Search code examples
xmlbashsedawkcygwin

Should I parse this XML with BASH?


I'm trying to get from this xml example

<String Name="descResist">
    <Description><![CDATA["resist_type_chimney"]]></Description>
    <Flags>
        <ParFlg_Child/>
    </Flags>
    <Value><![CDATA["90_min."]]></Value>
</String>

this

descResist;resist_type_chimney 
descResist;90_min.

So, basically I need to extract the CDATA content and concat it with the value of Name.

One of problems is, that it isn't always in tag String... could be also Integer, Title, Boolean, etc...

I tried this

$ grep -o "Name=\".*\"\|<\!\[CDATA\[.*\]\]>" file.xml | sed 's/<\!\[CDATA\[\"\(.* \)\"\]\]>/\1/'

which gives me

Name="descResist"
resist_type_chimney
90_min.

How can I prefix the next lines with value of Name string?

Like in

Name="descResist"
resist_type_chimney
90_min.
Name="anotherName"
foo_bar
Name="anoooother"
Name="notempty"
bar_foo

it gets a little complicated.

It's also good to work with XML like this?
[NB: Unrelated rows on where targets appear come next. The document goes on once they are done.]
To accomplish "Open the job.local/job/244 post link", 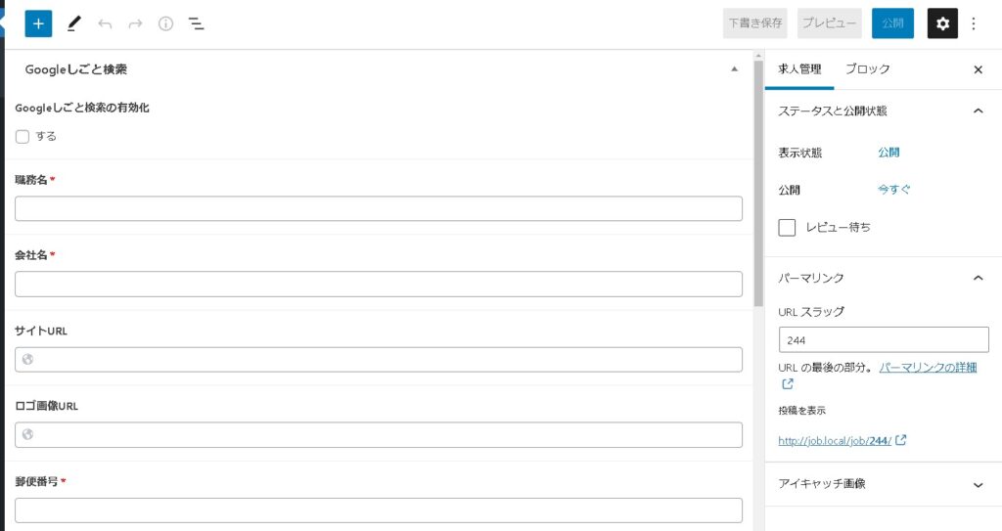I will tap(835, 441).

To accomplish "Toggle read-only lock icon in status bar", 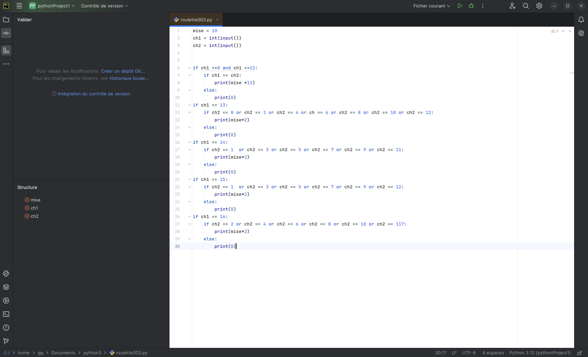I will (580, 353).
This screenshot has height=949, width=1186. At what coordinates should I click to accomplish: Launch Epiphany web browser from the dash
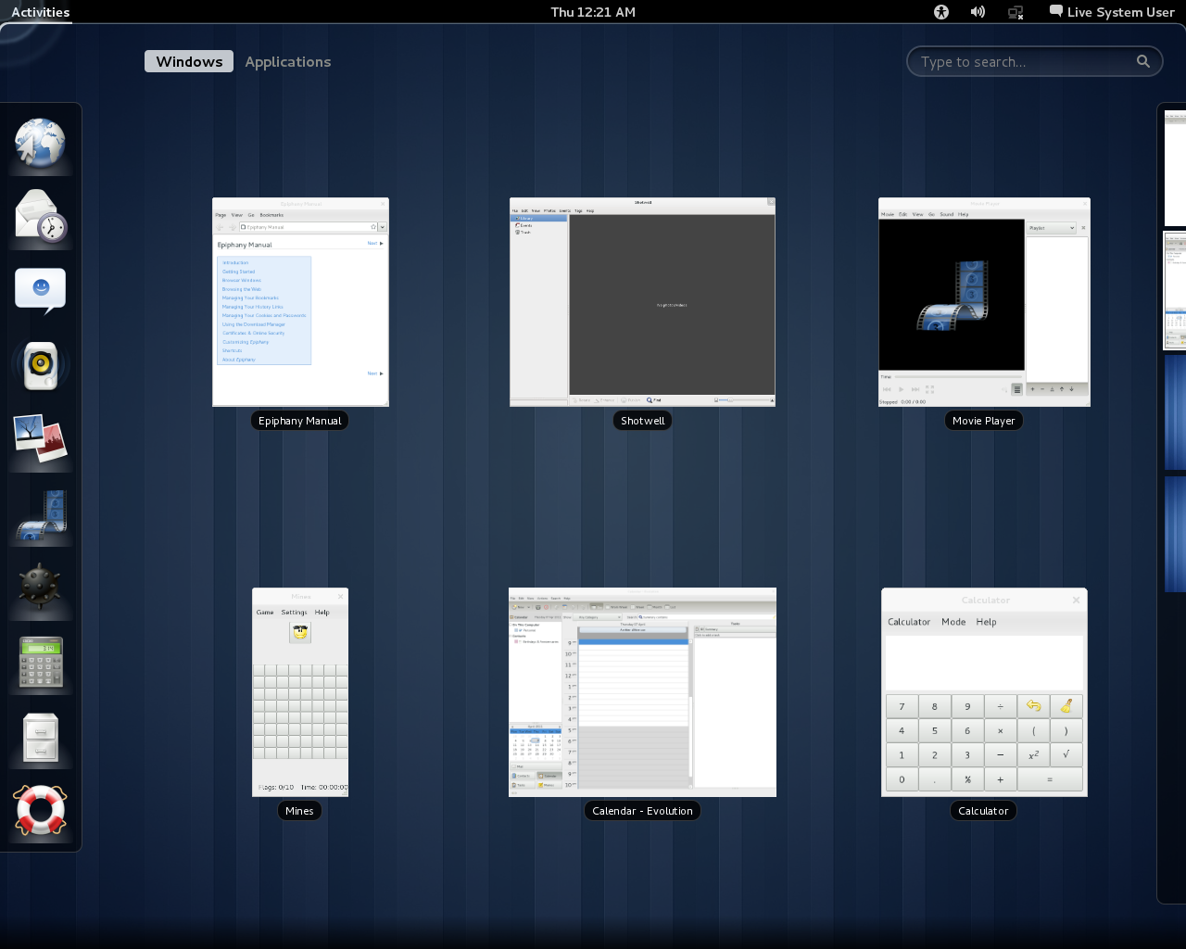[41, 144]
There also should be any nested <tagType Name=... so I guess this shouldn't be problem.

EDIT: I'm working on cygwin a looking for bash/sed/awk simple solution.


Solution

  • Try this out:

    #!/bin/bash
    
    Name="InvalidName"
    while read line; do
            case "$line" in
                    Name=*) eval "$line" ;; # assuming $line is always bash-friendly Name="Value"
                    *) echo "$Name;$line" ;;
            esac
    done < <(egrep -o 'Name=".*"|<!\[CDATA\[.*?\]\]>' file.xml | sed -r 's/<!\[CDATA\["(.*)"\]\]>/\1/')
    

    I've changed your command slightly to use extended regular expressions (that's why it's "egrep" and "sed -r") so it's a bit easier to read.

    I don't like that eval I've used, but "export -n" does something strange for this case, and the code would get needlessly complex just to avoid the eval.

    It's OK to "parse" XML in Bash if you're really really sure the text structure will not change. As soon as somebody decides to "optimize" the XML by collapsing it all into a single line, you're a bit toast.

    EDIT

    Here's a script without the ugly eval:

    #!/bin/bash
    
    Name="InvalidName"
    while read line; do
            case "$line" in
                    Name=*) export -n "$line" ;; # assuming $line is always bash-friendly Name=Value
                    *) echo "$Name;$line" ;;
            esac
    done < <(egrep -o 'Name=".*"|<!\[CDATA\[.*?\]\]>' file.xml | sed -r 's/<!\[CDATA\["(.*?)"\]\]>/\1/; s/Name="(.*)"/Name=\1/')